We all have needs, practical and emotional. Although many of us strive to be independent, we’re also interdependent on the people closest to us, especially our partners—and that’s how it should be. Healthy couples find ways to balance one partner’s needs with the other’s, so that both people’s need for support, connection, autonomy, love, etc., get met most of the time.
But there’s one form of need that’s almost always poisonous in a relationship: the need to be right.
Yes, it feels good to be right. We all like feeling informed and competent; we all like having things go our way. But liking being right isn’t the same as insisting on it.

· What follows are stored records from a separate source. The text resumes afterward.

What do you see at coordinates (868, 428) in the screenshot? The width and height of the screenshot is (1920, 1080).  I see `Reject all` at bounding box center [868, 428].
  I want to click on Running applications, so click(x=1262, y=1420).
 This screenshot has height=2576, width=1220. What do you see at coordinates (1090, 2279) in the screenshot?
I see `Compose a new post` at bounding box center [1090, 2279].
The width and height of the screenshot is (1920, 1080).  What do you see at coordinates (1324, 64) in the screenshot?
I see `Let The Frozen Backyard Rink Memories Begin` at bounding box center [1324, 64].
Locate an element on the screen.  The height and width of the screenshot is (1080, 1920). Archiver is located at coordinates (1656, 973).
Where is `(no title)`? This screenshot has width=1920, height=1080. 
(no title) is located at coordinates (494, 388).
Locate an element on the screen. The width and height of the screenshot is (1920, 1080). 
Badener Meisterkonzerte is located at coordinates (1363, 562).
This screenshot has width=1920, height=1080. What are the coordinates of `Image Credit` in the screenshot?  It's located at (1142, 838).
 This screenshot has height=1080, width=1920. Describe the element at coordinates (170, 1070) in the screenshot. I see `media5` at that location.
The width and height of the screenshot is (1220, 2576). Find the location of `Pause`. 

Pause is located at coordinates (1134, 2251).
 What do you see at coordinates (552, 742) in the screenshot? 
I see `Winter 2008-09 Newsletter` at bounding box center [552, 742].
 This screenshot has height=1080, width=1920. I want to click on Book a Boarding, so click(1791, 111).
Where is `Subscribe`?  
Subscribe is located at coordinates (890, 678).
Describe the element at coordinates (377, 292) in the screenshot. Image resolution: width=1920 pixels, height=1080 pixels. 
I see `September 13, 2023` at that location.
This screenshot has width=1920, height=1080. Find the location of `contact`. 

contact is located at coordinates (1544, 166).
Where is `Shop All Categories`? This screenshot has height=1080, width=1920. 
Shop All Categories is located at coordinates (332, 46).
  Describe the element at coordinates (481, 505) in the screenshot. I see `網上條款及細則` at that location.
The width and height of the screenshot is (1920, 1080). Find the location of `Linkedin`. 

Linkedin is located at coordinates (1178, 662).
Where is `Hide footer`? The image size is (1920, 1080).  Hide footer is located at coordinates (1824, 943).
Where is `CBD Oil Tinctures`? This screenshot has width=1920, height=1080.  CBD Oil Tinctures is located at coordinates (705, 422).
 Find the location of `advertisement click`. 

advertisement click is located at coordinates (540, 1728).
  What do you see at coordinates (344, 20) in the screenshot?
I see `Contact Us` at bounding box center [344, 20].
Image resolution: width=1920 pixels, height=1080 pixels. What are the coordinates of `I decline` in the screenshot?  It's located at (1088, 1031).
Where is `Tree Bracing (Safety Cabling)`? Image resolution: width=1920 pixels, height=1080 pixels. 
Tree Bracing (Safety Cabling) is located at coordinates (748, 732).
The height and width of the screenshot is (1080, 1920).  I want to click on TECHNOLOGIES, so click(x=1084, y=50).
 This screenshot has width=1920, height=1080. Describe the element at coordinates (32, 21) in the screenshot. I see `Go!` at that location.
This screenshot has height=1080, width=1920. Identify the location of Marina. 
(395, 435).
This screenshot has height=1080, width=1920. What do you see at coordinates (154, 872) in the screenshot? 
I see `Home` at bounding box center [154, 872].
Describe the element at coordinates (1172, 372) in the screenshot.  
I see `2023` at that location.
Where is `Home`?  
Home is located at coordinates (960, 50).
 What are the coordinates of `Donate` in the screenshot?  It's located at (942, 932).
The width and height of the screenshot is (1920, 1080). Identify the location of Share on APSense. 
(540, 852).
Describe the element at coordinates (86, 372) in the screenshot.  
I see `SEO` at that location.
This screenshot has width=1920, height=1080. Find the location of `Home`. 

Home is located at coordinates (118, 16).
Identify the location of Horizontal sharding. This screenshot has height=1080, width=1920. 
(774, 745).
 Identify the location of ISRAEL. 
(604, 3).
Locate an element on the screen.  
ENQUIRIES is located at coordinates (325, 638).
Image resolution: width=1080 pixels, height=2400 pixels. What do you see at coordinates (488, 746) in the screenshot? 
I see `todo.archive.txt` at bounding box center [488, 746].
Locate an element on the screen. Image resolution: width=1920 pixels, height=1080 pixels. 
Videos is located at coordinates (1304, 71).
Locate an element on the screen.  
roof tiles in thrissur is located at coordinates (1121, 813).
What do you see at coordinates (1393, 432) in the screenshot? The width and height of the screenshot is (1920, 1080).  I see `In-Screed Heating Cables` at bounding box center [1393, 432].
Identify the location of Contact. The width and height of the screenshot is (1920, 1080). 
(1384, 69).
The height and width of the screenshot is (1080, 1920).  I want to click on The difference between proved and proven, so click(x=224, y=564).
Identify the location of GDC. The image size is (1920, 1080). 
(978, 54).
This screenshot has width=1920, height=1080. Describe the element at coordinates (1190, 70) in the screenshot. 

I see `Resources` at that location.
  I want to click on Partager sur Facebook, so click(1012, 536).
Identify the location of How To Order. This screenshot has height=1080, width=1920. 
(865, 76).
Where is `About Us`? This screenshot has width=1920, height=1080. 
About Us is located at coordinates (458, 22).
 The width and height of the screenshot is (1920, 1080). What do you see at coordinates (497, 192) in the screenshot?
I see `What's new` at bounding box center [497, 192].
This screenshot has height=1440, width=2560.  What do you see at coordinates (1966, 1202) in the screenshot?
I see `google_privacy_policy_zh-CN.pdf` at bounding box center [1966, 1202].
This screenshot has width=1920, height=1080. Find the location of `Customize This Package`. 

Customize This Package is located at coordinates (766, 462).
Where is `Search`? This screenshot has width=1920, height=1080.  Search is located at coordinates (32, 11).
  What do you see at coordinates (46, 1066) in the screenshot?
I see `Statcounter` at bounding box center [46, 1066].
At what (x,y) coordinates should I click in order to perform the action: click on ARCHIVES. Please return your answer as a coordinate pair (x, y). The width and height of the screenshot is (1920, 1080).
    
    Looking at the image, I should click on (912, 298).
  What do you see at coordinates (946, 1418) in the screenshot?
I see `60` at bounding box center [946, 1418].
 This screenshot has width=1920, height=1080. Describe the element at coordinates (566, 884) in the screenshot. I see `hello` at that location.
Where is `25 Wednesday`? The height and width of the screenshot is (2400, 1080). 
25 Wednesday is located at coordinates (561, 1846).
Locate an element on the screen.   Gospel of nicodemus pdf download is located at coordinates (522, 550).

When you push for things to be done a certain way, or demand that your partner admits fault or agrees with you, that’s a recipe for disaster. Because when it’s all about you being right, your partner feels like he or she never gets to be right. She feels she doesn’t have an equal say in how things get done. He feels that his perspective doesn’t matter.
The result: Resentment builds. Your partner will either give up and shut down (which frays your emotional connection) or get frustrated and determined to be heard (leading to more conflict). Over time, you may grow apart or become so angry with each other that one of you decides to end the relationship.
So, tempting as it is to be right, it’s more important to be loved. There’s more than one way to load the dishwasher, pay the bills, play with the kids, or view the world. Your partner’s way is just fine, even if it’s not your way. Do your best to let go of being right. Instead, figure things out together…or just love your partner for the unique, different-from-you individual he or she is.